◆ Exercise brief ◆
I need the lines from the one holding "You are a computer-use agent." to the last line of the data below repeated exactly, both included, without pictures.

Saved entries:
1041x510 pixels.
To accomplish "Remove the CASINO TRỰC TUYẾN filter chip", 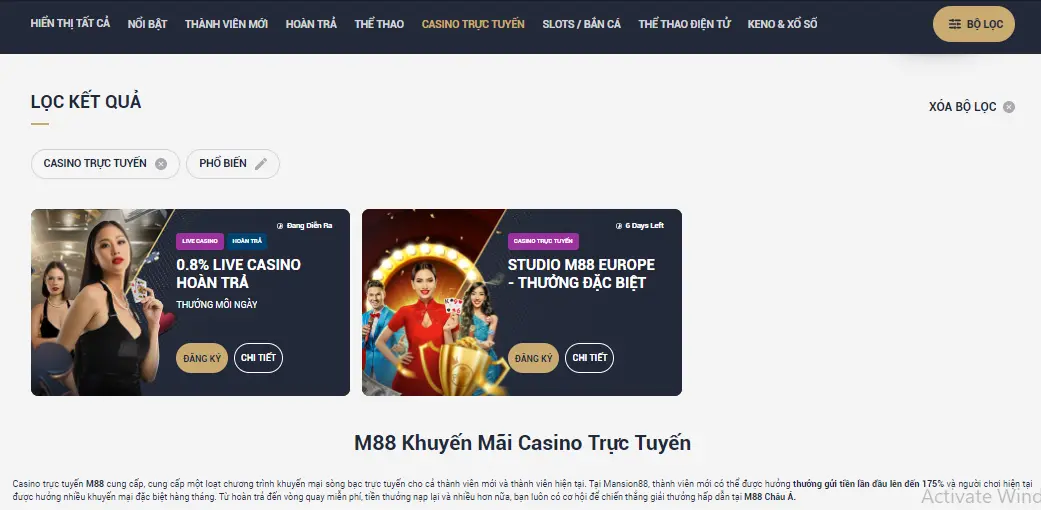I will (x=161, y=164).
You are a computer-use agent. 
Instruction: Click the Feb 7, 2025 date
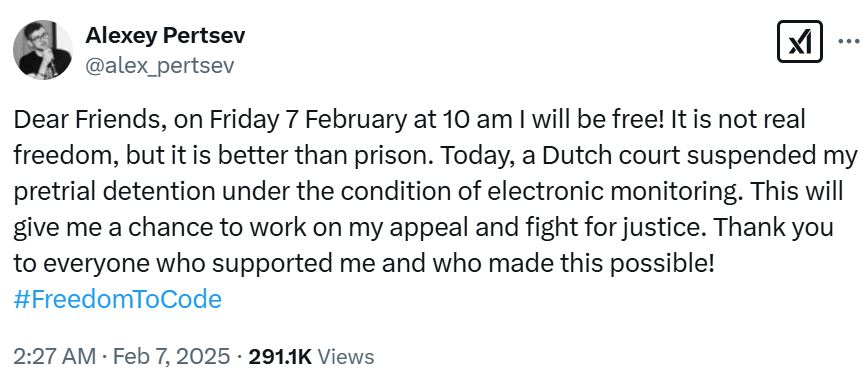click(171, 356)
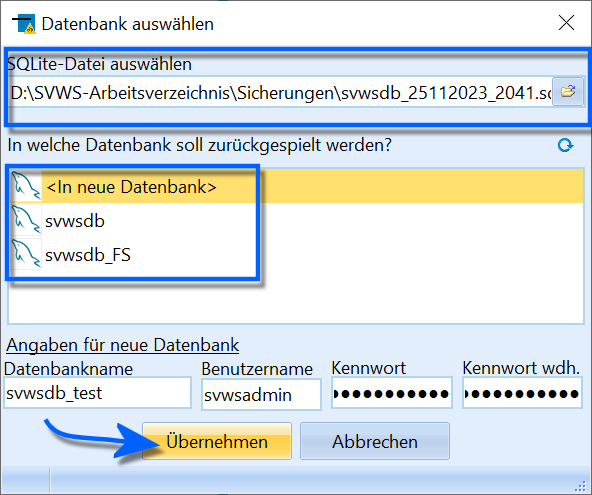Click into the Datenbankname field
This screenshot has height=495, width=592.
pos(97,393)
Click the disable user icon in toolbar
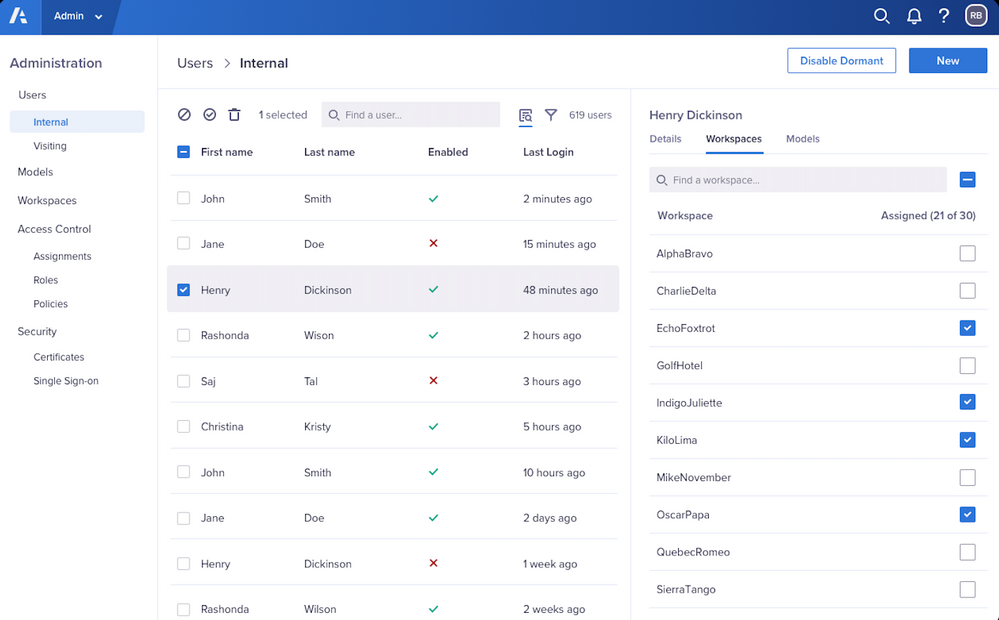 184,115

◆ Solution to this exercise ◆
You are a computer-use agent. 
Instruction: Click the Feb 7, 2025 date
click(171, 356)
Click into the Datenbankname field
This screenshot has height=495, width=592.
pos(97,393)
Click the disable user icon in toolbar
 184,115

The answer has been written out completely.